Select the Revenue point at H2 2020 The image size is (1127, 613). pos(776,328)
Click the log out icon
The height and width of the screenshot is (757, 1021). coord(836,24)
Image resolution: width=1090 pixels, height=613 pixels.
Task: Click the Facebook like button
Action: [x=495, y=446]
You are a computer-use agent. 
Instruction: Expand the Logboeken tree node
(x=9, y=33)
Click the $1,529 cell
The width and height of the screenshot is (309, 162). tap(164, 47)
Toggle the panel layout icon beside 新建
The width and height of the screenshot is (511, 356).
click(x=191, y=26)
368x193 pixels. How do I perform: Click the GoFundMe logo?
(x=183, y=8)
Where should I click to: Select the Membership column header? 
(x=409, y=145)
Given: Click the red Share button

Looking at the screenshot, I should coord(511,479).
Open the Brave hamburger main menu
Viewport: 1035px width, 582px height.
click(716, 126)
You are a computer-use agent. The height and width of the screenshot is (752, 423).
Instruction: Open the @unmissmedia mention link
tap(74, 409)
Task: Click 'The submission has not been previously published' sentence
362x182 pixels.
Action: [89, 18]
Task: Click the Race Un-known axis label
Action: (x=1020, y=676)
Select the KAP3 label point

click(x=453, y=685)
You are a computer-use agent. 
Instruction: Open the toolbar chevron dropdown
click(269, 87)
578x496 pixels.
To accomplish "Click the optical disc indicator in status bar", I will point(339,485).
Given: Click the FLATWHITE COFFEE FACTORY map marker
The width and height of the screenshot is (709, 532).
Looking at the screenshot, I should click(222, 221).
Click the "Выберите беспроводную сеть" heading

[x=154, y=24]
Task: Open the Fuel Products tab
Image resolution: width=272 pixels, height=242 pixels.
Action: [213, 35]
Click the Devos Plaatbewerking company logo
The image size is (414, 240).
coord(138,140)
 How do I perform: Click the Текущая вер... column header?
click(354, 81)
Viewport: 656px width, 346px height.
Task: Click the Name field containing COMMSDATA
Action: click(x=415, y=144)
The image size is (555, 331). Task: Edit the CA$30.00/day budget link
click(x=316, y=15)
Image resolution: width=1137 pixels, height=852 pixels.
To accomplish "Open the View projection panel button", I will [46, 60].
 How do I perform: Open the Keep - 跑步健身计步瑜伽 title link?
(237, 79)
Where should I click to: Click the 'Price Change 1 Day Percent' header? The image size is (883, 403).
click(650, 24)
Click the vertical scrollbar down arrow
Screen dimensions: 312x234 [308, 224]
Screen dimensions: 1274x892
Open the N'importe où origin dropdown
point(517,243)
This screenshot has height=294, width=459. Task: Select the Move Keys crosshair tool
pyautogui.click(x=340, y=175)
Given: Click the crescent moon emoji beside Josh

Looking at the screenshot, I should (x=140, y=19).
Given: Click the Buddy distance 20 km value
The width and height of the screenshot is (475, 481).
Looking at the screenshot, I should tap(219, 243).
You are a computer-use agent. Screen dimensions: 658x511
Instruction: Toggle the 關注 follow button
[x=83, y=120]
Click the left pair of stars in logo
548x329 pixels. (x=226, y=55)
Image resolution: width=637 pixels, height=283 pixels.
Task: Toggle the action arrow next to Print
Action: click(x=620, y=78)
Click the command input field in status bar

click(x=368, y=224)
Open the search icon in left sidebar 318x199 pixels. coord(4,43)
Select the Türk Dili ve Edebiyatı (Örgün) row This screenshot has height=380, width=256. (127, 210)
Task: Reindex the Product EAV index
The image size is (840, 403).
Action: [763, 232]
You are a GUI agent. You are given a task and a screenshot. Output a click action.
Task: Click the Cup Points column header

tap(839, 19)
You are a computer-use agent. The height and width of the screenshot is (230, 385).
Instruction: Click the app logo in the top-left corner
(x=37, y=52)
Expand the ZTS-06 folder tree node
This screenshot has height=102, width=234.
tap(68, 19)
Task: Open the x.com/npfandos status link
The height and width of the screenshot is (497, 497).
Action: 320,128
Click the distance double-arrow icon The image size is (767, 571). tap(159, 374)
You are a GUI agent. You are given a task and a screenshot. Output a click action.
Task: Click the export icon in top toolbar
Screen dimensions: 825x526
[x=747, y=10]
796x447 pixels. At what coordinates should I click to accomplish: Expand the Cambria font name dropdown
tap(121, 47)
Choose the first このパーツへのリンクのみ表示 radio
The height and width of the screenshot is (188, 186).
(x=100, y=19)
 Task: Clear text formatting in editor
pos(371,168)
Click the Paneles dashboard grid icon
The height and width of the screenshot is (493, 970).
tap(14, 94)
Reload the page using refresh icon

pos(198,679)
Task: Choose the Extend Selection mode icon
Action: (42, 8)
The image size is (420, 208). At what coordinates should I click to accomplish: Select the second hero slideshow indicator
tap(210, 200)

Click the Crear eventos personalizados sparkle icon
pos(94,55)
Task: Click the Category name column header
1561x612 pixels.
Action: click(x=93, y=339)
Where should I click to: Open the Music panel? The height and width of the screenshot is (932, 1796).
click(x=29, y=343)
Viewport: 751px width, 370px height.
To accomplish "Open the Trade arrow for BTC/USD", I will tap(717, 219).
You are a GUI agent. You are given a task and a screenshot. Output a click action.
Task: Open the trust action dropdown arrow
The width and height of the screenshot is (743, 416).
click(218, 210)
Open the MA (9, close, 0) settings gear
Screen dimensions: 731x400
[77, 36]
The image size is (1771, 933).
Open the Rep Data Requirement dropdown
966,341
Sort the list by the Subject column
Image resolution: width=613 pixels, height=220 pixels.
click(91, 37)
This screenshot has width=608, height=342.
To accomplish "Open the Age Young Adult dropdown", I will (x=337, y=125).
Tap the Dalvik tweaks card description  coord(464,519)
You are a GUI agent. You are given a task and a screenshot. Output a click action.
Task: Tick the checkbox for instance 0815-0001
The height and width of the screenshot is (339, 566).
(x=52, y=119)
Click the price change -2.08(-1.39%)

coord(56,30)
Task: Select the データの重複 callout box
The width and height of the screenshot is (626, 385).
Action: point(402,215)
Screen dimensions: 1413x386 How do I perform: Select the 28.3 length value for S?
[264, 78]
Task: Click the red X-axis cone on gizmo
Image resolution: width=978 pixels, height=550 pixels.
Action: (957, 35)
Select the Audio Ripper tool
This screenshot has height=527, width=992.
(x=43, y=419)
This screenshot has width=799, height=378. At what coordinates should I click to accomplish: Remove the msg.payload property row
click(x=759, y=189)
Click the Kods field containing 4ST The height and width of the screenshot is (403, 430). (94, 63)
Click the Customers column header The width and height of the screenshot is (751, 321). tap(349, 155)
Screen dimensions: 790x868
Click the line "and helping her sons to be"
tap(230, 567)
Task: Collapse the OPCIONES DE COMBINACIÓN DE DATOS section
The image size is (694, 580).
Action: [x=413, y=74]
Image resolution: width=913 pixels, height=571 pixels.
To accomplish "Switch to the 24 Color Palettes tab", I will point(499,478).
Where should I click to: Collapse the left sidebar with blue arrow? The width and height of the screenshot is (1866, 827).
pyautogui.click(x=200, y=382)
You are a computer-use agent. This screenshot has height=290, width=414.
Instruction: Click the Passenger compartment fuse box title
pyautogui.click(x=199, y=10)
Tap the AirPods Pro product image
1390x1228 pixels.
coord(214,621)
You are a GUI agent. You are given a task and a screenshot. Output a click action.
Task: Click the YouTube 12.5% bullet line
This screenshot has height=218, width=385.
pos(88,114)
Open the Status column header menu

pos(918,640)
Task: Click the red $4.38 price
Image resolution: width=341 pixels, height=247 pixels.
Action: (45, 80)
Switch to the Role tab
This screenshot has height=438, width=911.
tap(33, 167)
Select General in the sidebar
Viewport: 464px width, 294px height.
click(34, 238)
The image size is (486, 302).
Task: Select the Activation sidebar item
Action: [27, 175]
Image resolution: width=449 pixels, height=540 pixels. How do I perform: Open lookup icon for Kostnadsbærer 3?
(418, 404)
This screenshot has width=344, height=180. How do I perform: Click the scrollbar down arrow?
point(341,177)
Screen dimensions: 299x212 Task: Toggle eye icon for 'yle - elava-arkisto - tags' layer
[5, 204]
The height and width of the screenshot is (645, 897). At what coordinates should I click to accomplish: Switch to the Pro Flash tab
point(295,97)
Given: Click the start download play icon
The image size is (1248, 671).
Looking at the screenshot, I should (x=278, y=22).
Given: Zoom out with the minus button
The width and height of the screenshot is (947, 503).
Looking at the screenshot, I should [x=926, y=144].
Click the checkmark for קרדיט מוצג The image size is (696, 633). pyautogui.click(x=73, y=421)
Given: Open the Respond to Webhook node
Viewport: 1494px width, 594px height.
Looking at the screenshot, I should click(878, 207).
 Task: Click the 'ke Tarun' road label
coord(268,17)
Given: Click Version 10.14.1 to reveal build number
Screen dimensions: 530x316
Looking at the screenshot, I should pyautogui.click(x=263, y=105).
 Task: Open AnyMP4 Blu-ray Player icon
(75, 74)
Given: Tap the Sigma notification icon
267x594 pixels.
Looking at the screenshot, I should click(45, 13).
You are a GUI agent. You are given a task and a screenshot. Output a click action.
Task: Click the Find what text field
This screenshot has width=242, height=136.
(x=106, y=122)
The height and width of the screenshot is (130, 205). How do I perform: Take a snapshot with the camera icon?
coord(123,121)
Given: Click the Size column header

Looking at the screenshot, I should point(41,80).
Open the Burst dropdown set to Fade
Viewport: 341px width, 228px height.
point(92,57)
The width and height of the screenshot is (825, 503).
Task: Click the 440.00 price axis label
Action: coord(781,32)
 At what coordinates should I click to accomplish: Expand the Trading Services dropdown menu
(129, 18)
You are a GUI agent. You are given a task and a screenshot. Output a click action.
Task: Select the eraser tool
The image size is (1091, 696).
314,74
· · · · ·
INSTRUCTIONS FOR THE TASK:
Scan the lines above, and whenever one holds the string "will", copy it.

RESPONSE BELOW:
To accomplish "Click the optical disc indicator in status bar", I will point(339,485).
To accomplish "Open the View projection panel button", I will [46, 60].
To accomplish "Open the Trade arrow for BTC/USD", I will tap(717, 219).
To accomplish "Open the Age Young Adult dropdown", I will (x=337, y=125).
To accomplish "Switch to the 24 Color Palettes tab", I will point(499,478).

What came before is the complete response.